There are two things we need to bear in mind. One is that if we look back over our own lives we’re liable to finds that there have been times when we’ve been the person causing the unhappiness – we’re the one who needs to be forgiven for our selfishness and thoughtlessness.
Often, out of blindness and insensitivity to other people’s needs, by being so wrapped up in our own goals – we don’t see the hurt we cause.
Children cause unhappiness to their parents and make it worse by not even noticing. People can be so convinced that what they want is right that they rationalise the suffering they cause to others as a price worth paying for the end result they want to achieve. I’m sure we can all think of our own examples.
The basic point is that when we’re angry with someone, and when we feel that we’re justified in refusing to forgive them, it’s a good idea to remember the occasions when we’ve been the one that’s done something wrong, and we’ve been the one needing to be forgiven.
But the second point to bear in mind about this aspect of Jesus’ teaching is that he’s putting forward a standard of perfection – the standard of perfect holiness, mirroring God’s holiness.

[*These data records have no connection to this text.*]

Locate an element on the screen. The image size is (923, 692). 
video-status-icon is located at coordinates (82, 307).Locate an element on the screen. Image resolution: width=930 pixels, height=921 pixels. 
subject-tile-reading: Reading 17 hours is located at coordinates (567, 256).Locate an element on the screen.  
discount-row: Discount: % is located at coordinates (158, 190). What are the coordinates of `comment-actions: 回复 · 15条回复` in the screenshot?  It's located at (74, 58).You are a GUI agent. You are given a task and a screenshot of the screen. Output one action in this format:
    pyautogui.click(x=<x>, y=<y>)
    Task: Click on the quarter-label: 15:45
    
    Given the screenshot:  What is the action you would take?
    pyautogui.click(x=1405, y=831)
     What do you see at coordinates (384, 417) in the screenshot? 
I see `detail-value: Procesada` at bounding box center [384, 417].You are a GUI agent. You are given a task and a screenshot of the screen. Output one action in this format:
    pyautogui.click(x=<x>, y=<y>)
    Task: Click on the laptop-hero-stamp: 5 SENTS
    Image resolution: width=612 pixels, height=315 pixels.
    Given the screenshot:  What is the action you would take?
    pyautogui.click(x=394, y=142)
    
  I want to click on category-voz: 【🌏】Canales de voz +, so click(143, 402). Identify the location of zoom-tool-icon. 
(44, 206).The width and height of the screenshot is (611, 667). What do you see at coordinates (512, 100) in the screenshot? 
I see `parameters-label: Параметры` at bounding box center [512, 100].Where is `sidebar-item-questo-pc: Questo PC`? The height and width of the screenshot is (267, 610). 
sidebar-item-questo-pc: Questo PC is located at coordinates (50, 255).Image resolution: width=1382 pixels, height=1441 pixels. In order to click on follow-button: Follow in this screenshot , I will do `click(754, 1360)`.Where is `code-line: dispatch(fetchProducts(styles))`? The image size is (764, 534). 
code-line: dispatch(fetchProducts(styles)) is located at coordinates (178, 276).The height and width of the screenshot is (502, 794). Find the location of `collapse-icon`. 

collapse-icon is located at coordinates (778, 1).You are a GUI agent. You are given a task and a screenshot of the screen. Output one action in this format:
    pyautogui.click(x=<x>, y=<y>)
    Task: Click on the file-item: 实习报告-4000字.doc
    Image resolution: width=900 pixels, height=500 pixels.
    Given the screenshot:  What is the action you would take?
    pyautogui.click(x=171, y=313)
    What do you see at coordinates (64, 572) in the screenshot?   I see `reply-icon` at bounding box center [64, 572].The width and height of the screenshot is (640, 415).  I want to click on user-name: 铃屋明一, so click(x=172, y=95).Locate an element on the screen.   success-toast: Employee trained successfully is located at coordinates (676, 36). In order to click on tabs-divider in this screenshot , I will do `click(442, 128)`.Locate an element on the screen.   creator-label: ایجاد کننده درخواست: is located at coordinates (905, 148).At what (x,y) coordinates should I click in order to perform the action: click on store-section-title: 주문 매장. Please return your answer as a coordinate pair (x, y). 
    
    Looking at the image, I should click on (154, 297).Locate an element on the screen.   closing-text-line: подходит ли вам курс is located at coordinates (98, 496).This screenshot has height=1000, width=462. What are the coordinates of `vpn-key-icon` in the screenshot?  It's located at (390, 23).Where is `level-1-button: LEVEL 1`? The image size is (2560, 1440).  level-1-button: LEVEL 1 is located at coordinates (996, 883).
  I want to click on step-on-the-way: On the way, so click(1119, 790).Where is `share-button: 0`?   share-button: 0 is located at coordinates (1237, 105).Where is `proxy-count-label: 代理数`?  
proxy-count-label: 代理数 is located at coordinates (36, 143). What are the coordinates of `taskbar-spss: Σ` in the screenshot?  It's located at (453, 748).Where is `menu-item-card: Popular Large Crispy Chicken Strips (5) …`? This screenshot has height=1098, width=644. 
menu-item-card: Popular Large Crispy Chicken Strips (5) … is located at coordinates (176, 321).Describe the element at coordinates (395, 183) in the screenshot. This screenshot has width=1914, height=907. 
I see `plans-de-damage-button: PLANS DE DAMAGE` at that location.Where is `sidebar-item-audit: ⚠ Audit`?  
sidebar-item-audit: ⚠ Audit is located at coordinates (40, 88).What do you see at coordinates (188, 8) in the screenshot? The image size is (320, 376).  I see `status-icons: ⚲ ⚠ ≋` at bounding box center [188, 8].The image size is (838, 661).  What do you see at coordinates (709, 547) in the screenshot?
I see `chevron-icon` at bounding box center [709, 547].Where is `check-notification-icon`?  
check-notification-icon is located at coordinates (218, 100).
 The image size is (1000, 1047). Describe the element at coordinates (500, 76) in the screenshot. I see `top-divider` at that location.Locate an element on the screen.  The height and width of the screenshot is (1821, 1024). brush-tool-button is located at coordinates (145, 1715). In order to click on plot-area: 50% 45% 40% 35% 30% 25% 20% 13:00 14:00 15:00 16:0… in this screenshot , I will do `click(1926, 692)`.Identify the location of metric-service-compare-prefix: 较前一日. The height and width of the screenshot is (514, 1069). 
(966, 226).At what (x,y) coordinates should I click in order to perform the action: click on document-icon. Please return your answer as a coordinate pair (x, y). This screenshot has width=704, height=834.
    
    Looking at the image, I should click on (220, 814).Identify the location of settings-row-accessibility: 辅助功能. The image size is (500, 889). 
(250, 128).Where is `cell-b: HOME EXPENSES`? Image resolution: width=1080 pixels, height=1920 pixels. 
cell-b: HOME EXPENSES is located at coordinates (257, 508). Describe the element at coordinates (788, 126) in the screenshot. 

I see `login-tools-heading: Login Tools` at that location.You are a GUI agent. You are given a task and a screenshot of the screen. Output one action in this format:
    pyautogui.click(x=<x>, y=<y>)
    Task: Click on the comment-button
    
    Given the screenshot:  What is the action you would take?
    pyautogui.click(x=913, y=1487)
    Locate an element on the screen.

That’s what we’re all called to, but no one is expected to completely assimilate this God-like attitude of love and forgiveness of enemies overnight.
The spiritual person – the sincere, devoted disciple of Christ – isn’t necessarily someone who finds it easy to forgive every offence, as though they’re constantly floating around on a cloud of divine grace.
Sincere, devoted disciples are individuals who don’t give up trying; they’re people who don’t tell themselves that there are situations where they’re entitled not to forgive and they’re people who don’t tell themselves that the values of Christ’s sermon on the mount are just too much to ask of ordinary human beings.
For most of us, when we’ve been seriously offended in some way, and especially if the person responsible isn’t remotely sorry, forgiveness takes a long time. Our anger takes a long time to subside and we struggle with the feeling that we don’t really want to forgive.
When that happens there’s no point getting depressed about our lack of perfect holiness. As in so many instances, we have to turn to God and ask him for his help. God doesn’t fail to exert an influence on us when we turn to him openly and ask him to. He’ll make us more forgiving and more able to let go of the thing that’s making us angry or hurt, if we ask him.
If we turn to God in that way, then in spite of various setbacks and moving backwards and forwards in our spiritual life, we will gradually make progress and God will help us rise above the wounds we’ve suffered and make us stronger and holier.
So those are some of the ways that I think we can reflect on how to put this statement of Christ’s about the exacting values that make up a redeemed way of living into practice in the circumstances of our own lives.